News Release

Germanium telluride's hidden properties at the nanoscale revealed

Peer-Reviewed Publication

Helmholtz-Zentrum Berlin für Materialien und Energie

Fermi

image: The Fermi surface of multidomain GeTe (111) bulk single crystal measured with high-resolution angle-resolved photoemission at BESSY II. view more 

Credit: HZB

Germanium telluride (GeTe) is known as a ferrolectric Rashba semiconductor with a number of interesting properties. The crystals consist of nanodomains, whose ferrolectric polarization can be switched by external electric fields. Because of the so-called Rashba effect, this ferroelectricity can also be used to switch electron spins within each domain.
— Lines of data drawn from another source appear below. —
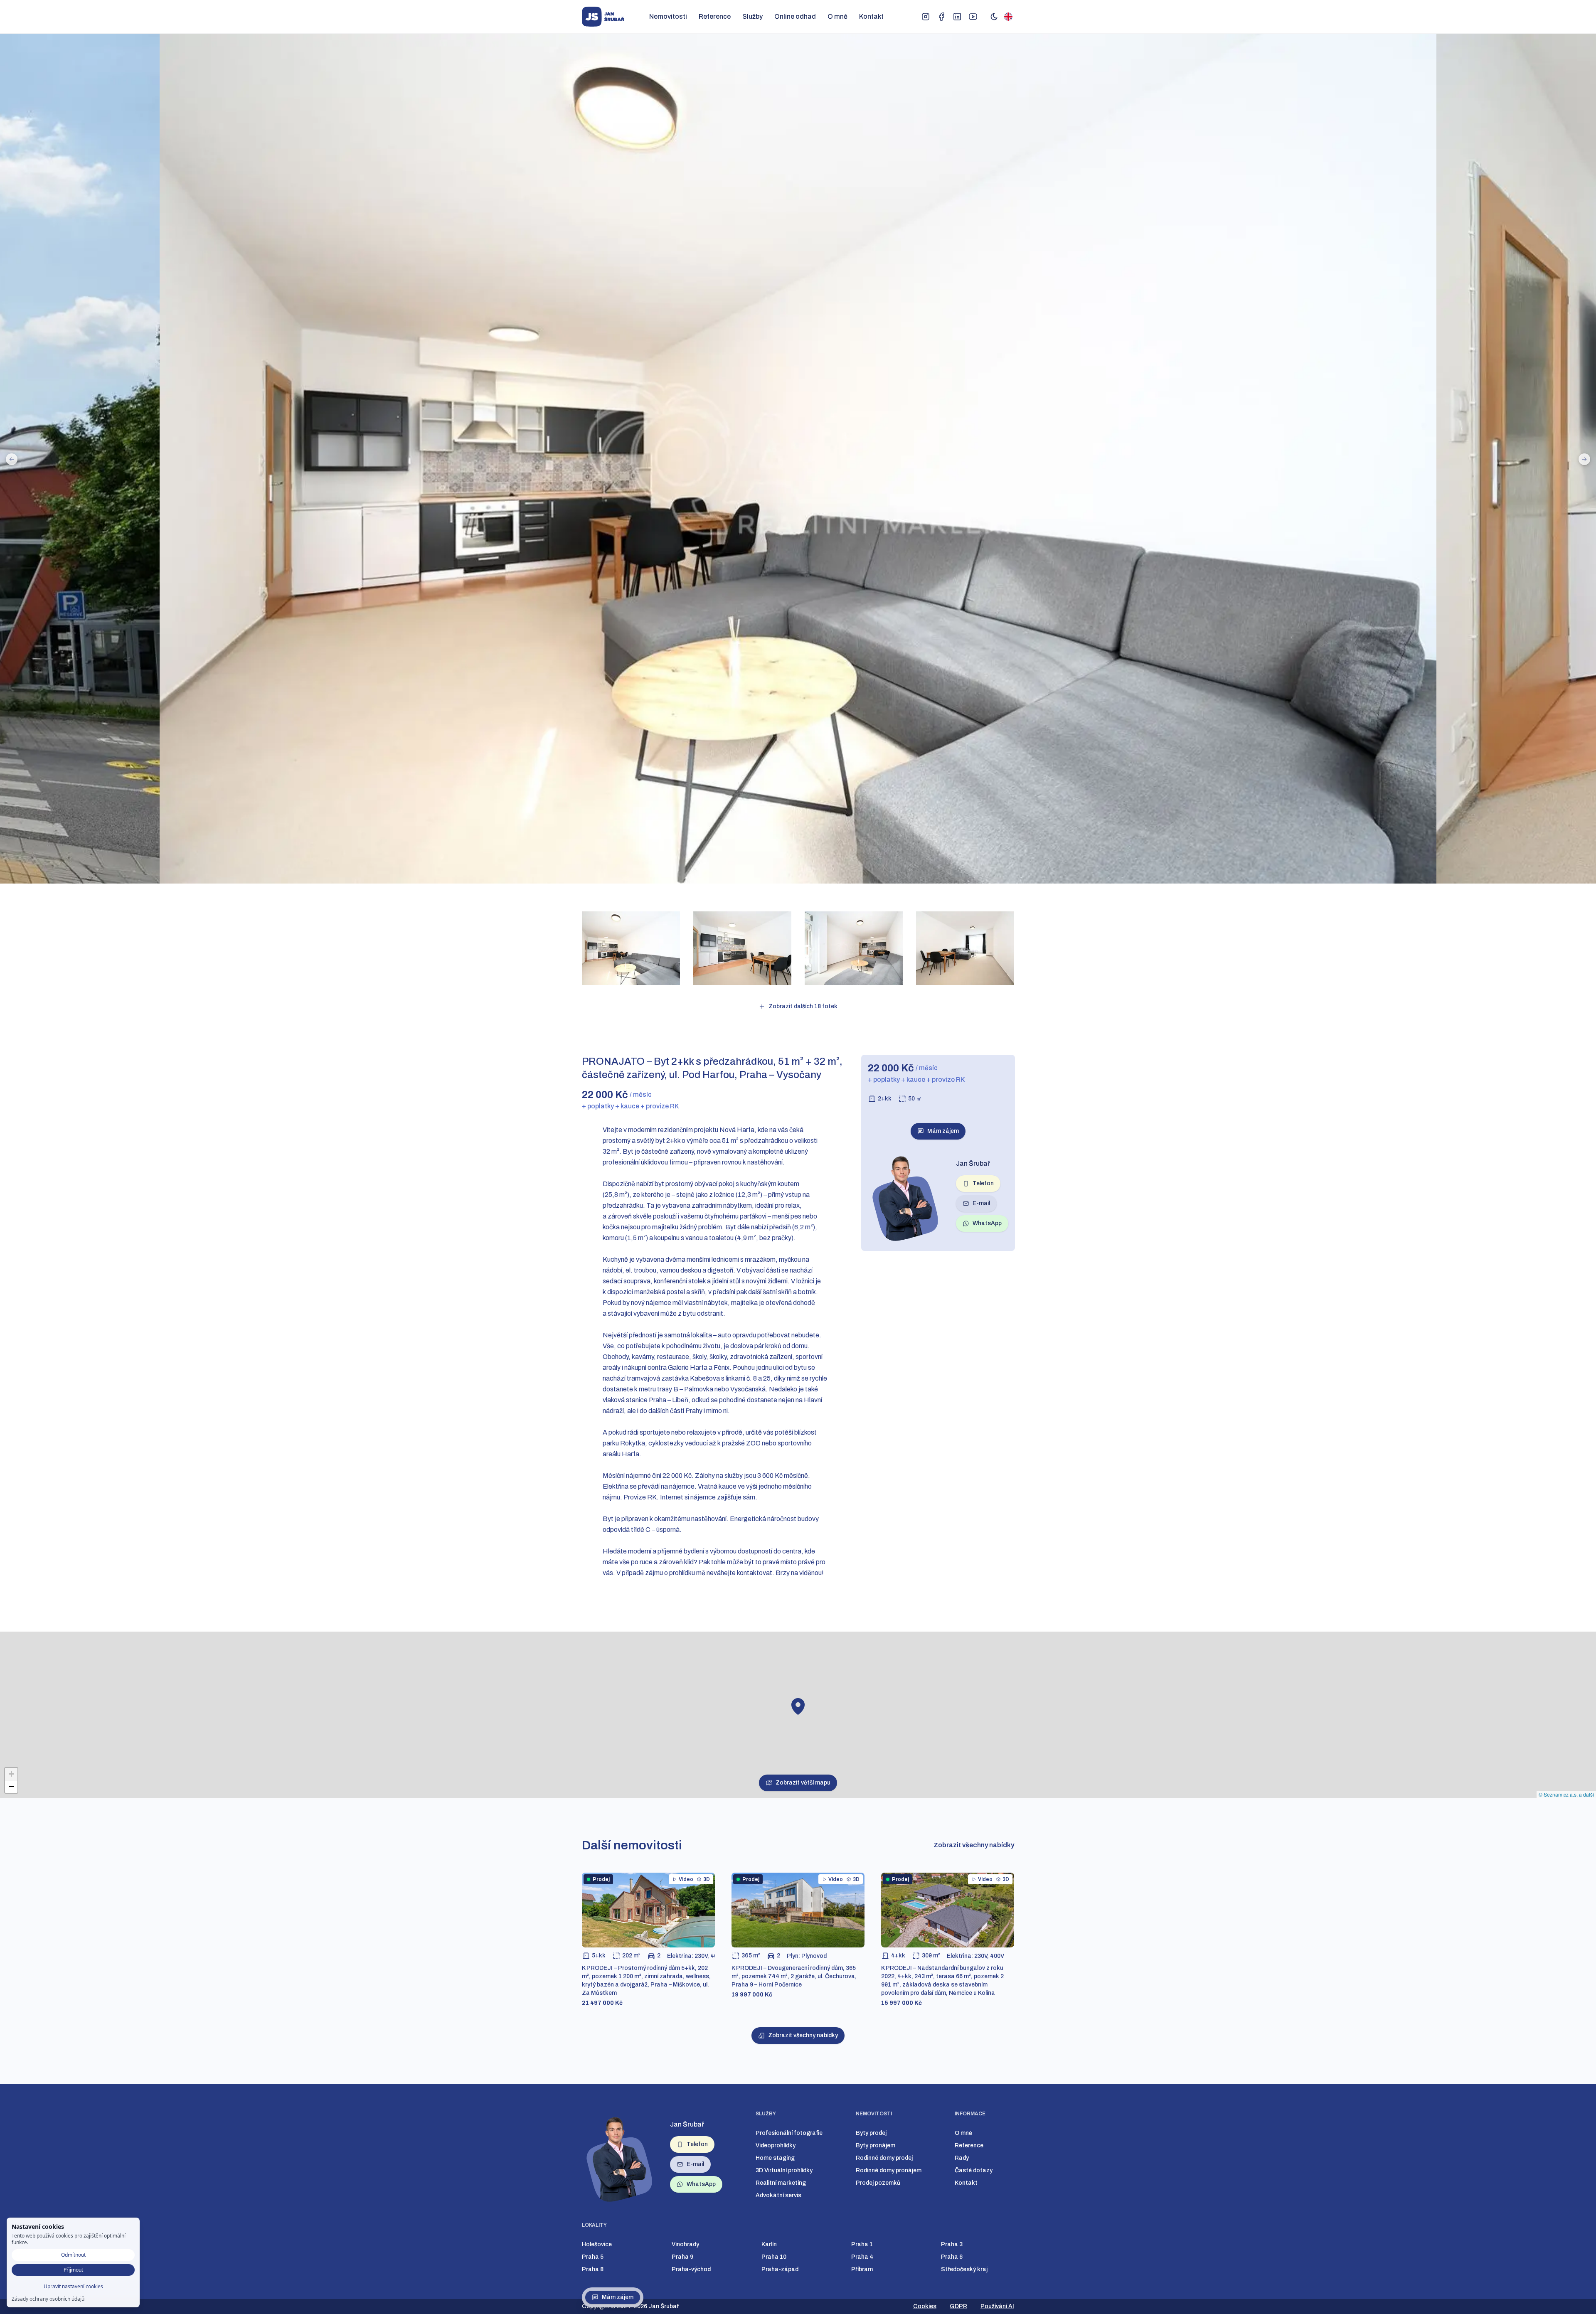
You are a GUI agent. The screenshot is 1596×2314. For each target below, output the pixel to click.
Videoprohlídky (776, 2145)
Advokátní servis (778, 2195)
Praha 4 (862, 2257)
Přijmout (73, 2269)
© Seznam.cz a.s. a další (1566, 1794)
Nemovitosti (668, 16)
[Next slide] (1584, 459)
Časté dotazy (974, 2170)
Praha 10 (773, 2257)
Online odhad (795, 16)
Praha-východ (691, 2269)
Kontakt (871, 16)
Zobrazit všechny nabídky (973, 1845)
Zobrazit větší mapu (803, 1783)
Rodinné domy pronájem (888, 2170)
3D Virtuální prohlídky (784, 2170)
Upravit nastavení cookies (73, 2286)
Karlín (769, 2244)
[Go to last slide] (11, 459)
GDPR (958, 2306)
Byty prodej (871, 2133)
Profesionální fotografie (789, 2133)
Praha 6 (952, 2257)
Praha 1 (862, 2244)
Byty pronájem (875, 2145)
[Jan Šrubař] (603, 17)
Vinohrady (685, 2244)
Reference (715, 16)
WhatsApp (987, 1223)
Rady (962, 2158)
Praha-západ (779, 2269)
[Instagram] (925, 16)
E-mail (981, 1203)
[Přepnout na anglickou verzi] (1008, 16)
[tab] (737, 892)
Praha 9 (682, 2257)
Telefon (983, 1183)
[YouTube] (973, 16)
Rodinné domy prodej (884, 2158)
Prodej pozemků (878, 2183)
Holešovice (597, 2244)
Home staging (775, 2158)
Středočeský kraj (964, 2269)
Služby (752, 16)
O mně (837, 16)
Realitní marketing (781, 2183)
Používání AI (997, 2306)
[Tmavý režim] (994, 16)
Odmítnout (73, 2254)
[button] (798, 1706)
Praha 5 (592, 2257)
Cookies (924, 2306)
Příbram (862, 2269)
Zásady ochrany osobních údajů (48, 2299)
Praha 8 (592, 2269)
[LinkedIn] (957, 16)
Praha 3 (952, 2244)
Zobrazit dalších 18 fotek (802, 1006)
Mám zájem (617, 2297)
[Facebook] (941, 16)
Germanium telluride is therefore an interesting material for spintronic devices, which allow data processing with significantly less energy input.

Now a team from HZB and the Lomonosov Moscow State University, which has established a Helmholtz-RSF Joint Research Group, has provided comprehensive insights into this material at the nanoscale. The group is headed by physical chemist Dr. Lada Yashina (Lomonosov State University) and HZB physicist Dr. Jaime Sánchez-Barriga. "We have examined the material using a variety of state-of-the-art methods to not only determine its atomic structure, but also the internal correlation between its atomic and electronic structure at the nanoscale," says Lada Yashina, who produced the high-quality crystalline samples in her laboratory.

Their microscopy investigations showed that the crystals possess two distinct types of boundaries surrounding ferroelectric nanodomains with sizes between 10 to 100 nanometres. At BESSY II, the team was able to observe two surface terminations with opposite ferroelectric polarization, and to analyse how these terminations correspond to nanodomains with either Ge or Te atoms at the topmost surface layer.

"At BESSY II, we were able to precisely analyze the intrincate relationship between the spin polarization in the bulk or at the surface and the opposite configurations of the ferroelectric polarization", explains Jaime Sánchez-Barriga. The scientists also determined how the spin texture switches by ferroelectric polarization within individual nanodomains. "Our results are important for potential applications of ferroelectric Rashba semiconductors in non-volatile spintronic devices with extended memory and computing capabilities at the nanoscale," emphasizes Sánchez-Barriga.